## Brief
Entries follow. Return each line that contains the word "amor".

[Stored data entries]
▶

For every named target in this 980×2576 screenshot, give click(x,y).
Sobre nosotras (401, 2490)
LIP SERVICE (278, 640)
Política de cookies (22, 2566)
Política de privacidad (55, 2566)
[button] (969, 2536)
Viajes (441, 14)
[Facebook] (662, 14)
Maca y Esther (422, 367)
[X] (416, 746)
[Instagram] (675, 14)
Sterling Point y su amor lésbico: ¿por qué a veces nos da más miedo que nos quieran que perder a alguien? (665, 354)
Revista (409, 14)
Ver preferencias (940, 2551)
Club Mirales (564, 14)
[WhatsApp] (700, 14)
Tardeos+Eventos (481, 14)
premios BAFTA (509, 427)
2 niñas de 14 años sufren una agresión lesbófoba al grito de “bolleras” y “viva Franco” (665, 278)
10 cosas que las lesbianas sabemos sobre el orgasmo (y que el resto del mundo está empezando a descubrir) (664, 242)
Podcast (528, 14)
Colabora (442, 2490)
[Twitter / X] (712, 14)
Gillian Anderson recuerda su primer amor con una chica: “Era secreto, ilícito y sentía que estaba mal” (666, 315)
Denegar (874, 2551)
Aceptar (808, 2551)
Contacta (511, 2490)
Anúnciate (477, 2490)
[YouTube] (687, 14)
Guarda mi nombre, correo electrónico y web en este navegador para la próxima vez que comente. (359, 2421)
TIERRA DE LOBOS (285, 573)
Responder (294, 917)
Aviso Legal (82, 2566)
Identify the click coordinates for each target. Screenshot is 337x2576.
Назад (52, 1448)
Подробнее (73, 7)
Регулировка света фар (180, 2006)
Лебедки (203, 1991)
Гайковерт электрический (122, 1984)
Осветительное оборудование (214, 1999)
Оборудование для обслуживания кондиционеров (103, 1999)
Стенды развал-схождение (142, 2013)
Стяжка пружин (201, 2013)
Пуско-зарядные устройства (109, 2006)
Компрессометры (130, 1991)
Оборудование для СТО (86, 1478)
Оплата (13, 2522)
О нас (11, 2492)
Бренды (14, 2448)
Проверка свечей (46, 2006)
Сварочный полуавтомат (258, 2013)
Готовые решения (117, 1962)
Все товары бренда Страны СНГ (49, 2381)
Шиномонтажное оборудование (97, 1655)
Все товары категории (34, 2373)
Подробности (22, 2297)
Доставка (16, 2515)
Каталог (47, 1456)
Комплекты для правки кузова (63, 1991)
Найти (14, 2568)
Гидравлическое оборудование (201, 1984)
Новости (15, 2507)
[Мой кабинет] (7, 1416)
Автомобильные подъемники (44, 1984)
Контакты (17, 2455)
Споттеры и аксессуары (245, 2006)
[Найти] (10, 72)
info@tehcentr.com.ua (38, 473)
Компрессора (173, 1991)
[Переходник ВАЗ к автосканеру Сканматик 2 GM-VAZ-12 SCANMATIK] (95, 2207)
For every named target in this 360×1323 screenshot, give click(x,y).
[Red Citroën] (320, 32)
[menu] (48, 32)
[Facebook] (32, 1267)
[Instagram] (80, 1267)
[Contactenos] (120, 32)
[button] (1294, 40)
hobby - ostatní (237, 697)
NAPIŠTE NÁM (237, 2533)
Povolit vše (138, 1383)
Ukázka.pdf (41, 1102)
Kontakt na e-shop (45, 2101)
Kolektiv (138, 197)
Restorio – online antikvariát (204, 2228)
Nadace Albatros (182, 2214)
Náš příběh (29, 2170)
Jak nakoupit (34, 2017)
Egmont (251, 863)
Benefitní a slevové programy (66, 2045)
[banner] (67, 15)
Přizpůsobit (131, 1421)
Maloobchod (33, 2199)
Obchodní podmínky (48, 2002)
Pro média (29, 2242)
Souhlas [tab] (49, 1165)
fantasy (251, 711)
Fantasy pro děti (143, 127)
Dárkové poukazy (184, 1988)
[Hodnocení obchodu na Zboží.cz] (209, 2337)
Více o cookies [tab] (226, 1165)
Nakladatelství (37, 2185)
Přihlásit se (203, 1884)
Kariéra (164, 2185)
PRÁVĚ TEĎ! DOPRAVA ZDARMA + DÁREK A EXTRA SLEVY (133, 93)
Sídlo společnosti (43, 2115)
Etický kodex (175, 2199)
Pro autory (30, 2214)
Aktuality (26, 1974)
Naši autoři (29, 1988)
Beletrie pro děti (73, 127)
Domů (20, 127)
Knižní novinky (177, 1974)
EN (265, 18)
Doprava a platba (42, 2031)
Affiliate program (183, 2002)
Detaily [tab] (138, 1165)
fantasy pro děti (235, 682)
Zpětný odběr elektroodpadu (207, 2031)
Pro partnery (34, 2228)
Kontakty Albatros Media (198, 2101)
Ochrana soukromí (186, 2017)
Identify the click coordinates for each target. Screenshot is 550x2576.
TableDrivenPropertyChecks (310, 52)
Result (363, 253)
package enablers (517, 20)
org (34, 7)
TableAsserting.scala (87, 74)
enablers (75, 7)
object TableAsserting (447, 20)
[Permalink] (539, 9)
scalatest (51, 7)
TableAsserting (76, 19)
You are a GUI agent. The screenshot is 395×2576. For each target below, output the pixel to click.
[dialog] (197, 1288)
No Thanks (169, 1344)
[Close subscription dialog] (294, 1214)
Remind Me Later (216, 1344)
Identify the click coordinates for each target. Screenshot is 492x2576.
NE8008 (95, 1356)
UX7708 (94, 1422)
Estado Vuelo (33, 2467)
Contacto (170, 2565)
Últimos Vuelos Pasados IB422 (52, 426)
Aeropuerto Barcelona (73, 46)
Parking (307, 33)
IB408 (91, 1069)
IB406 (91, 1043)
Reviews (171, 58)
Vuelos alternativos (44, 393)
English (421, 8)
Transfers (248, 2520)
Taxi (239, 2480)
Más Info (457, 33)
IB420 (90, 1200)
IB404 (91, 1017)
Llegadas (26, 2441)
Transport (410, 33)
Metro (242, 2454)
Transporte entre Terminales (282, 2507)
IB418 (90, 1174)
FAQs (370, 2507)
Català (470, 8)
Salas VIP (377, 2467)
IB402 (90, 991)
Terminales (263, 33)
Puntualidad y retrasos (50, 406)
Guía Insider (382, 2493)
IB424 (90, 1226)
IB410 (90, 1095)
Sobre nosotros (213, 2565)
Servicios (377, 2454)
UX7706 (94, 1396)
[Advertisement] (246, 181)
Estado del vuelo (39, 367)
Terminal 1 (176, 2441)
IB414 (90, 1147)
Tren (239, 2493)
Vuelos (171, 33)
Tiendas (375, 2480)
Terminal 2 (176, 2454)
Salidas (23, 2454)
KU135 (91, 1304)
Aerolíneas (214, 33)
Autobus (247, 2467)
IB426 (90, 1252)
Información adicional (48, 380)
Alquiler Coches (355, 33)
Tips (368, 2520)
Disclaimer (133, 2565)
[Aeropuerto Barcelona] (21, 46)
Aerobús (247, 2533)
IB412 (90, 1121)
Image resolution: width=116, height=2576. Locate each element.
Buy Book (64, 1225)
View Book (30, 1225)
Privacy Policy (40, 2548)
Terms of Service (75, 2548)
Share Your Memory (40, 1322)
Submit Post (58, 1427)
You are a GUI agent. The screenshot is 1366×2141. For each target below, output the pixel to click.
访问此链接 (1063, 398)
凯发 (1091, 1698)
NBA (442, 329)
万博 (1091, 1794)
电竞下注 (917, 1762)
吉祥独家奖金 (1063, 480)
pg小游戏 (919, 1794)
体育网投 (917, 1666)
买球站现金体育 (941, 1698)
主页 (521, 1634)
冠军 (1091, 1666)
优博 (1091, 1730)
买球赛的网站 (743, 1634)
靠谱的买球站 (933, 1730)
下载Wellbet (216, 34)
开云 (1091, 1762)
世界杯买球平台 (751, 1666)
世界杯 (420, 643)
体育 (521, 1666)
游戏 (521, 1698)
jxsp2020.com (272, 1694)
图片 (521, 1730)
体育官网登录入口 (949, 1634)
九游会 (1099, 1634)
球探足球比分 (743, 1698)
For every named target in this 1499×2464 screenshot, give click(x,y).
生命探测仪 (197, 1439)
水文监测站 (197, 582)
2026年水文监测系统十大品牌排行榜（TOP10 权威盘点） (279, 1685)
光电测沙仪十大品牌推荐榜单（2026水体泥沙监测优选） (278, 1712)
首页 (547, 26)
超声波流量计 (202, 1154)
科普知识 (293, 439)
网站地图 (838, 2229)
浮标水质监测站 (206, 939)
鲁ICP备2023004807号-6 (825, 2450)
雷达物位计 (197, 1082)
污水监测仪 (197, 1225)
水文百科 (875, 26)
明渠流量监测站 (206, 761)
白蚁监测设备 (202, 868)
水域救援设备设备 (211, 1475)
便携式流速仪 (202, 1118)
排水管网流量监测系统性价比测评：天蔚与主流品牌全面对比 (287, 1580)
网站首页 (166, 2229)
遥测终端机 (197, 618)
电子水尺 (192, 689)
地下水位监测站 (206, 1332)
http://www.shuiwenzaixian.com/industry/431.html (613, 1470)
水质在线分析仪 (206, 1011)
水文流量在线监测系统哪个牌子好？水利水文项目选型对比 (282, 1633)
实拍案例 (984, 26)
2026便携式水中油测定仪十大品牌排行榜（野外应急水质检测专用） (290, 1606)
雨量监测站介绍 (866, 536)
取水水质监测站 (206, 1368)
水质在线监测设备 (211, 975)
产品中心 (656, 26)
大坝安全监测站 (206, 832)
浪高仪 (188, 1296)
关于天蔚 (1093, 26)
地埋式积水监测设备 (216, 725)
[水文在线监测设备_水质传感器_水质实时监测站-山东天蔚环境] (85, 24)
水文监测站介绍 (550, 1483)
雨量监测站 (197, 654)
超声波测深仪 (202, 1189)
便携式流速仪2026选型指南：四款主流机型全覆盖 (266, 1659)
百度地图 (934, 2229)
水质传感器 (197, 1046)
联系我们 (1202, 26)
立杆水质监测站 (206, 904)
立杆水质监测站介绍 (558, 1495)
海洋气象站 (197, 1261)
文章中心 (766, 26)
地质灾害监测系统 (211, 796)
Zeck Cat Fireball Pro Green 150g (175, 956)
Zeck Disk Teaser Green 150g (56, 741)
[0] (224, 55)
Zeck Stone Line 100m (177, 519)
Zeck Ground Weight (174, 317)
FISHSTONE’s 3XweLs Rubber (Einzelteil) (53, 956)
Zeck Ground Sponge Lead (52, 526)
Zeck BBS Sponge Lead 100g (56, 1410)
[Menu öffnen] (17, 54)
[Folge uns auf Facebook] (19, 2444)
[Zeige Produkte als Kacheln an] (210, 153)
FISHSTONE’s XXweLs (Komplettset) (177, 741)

◀

## Exercise output
Sterling Point y su amor lésbico: ¿por qué a veces nos da más miedo que nos quieran que perder a alguien? (665, 354)
Gillian Anderson recuerda su primer amor con una chica: “Era secreto, ilícito y sentía que estaba mal” (666, 315)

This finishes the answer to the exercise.